This is a preprocessed dataset. There are 28 features not interpretable because the personal information of our customers has been transformed and kept anonymous.
The "Class" feature is whether customers have been defrauded or not, 0 = no, 1 = yes.
Undersampling and Oversampling
This dataset contains more than 280,000 observations, but only about 400 people have
been defrauded, which just accounts for 0.14% of the dataset. If we just simply predict
all people having no fraud risk, we would get a 99.86% accuracy.
To avoid this situation, I applied undersampling and oversampling to the dataset.
Undersampling is just only keeping 400 people who were not defrauded.
Oversampling is creating 280,000 more defrauded data to match the other class. I used SMOTE
oversampling this case.
Models
I tried many classification models and I decided to use Artificial Neural Network.
Models
Confusion Matrix
These are two confusion matrices for oversampling and undersampling respectively.

■ ■ ■ ■ ■

**Exercises to complete**
1. Can you reproduce, word for word, the stretch of the fraud-detection write-up above from "Oversampling is creating" through "Artificial Neural Network."?
2. Could you carry on the fraud-detection write-up above, picking up right after its last sentence?

■ ■ ■ ■ ■

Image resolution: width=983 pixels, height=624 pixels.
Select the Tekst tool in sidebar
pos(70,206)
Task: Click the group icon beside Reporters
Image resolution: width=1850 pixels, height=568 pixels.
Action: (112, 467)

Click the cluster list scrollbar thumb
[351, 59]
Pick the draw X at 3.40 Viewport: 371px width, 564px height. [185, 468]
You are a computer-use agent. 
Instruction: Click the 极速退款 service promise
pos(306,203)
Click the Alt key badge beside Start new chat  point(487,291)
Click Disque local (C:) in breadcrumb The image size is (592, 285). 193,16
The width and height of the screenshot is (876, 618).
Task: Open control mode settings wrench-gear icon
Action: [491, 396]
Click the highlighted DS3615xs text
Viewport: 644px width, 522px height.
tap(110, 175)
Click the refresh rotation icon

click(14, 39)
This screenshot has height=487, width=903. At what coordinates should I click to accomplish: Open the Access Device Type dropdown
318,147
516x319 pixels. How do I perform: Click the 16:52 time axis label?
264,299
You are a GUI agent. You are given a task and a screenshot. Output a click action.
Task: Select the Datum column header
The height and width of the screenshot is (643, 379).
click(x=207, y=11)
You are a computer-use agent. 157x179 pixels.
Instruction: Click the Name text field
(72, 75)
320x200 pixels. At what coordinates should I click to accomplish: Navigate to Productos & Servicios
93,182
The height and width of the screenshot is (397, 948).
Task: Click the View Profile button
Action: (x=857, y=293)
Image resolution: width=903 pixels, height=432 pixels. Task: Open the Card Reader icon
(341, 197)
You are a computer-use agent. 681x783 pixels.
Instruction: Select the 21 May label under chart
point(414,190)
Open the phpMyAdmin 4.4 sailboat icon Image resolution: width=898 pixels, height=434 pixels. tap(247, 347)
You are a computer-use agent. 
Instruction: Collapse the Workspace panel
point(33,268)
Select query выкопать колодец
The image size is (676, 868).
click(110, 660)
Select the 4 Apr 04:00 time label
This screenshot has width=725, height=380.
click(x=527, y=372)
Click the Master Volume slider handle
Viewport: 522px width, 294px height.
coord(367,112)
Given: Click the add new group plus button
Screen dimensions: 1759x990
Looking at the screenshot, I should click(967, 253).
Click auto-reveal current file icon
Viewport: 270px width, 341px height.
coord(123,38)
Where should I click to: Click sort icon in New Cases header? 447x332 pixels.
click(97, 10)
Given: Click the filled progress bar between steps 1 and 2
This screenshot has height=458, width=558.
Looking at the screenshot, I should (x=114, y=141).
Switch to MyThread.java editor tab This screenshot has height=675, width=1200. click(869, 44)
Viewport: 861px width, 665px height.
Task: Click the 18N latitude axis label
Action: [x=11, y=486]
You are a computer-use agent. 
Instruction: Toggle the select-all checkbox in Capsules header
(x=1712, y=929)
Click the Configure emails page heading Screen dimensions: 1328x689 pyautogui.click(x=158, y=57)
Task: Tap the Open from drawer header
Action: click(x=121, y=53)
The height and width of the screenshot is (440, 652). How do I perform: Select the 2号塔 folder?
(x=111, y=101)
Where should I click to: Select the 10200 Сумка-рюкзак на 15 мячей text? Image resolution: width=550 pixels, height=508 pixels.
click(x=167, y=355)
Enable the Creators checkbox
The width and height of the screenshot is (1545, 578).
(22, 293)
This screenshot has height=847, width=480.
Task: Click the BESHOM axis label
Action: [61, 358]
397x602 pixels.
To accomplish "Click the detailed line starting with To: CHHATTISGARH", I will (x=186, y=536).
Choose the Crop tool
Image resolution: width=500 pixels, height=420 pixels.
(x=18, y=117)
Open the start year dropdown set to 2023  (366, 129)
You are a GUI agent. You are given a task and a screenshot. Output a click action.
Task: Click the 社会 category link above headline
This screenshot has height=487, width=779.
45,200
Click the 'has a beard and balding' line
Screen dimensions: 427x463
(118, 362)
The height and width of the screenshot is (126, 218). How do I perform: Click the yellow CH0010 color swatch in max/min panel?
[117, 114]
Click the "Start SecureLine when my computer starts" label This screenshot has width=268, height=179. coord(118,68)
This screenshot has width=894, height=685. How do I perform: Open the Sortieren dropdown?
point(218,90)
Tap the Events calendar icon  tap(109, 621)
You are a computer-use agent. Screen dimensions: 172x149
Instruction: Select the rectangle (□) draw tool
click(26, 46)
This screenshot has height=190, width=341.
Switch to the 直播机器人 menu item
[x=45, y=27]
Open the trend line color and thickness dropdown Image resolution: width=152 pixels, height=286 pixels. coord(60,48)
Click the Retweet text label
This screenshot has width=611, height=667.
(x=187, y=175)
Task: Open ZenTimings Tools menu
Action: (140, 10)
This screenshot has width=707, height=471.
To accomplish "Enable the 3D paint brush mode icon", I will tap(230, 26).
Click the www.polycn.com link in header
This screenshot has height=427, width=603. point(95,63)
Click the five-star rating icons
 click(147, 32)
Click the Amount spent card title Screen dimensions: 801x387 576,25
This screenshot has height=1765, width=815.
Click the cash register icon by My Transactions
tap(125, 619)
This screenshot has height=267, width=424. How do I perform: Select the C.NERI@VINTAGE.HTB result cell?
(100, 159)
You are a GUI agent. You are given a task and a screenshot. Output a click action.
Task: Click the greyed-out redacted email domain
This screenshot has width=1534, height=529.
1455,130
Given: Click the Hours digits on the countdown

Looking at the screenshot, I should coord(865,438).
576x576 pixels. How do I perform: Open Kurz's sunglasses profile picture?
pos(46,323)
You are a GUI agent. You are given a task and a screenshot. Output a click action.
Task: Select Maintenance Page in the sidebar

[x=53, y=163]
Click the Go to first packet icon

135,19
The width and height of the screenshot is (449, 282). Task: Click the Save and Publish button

■ ■ ■ ■ ■

**Final results**
1.
Oversampling is creating 280,000 more defrauded data to match the other class. I used SMOTE
oversampling this case.
Models
I tried many classification models and I decided to use Artificial Neural Network.

2.
The accuracy of the model is 0.9994, which is good enough for fraud detection. Also, the
type 2 errors are not a lot.
Last Thoughts
What's the ultimate goal for data scientists to create a model? People are obsessed with numbers. They want to have
high accuracy, F1 Score, 0.05 P-value, and so on. In the fraud detection case, if you just simply
guess no fraud at all, you would get a 99.86% accuracy. The number is not the goal.
Data scientists are not cheap. The ultimate goal for data scientists is to create value for
the company. Everything you do should back into short-term value or long-term strategic initiatives.
Knowing the business problem is very critical for data scientists before they start building the model.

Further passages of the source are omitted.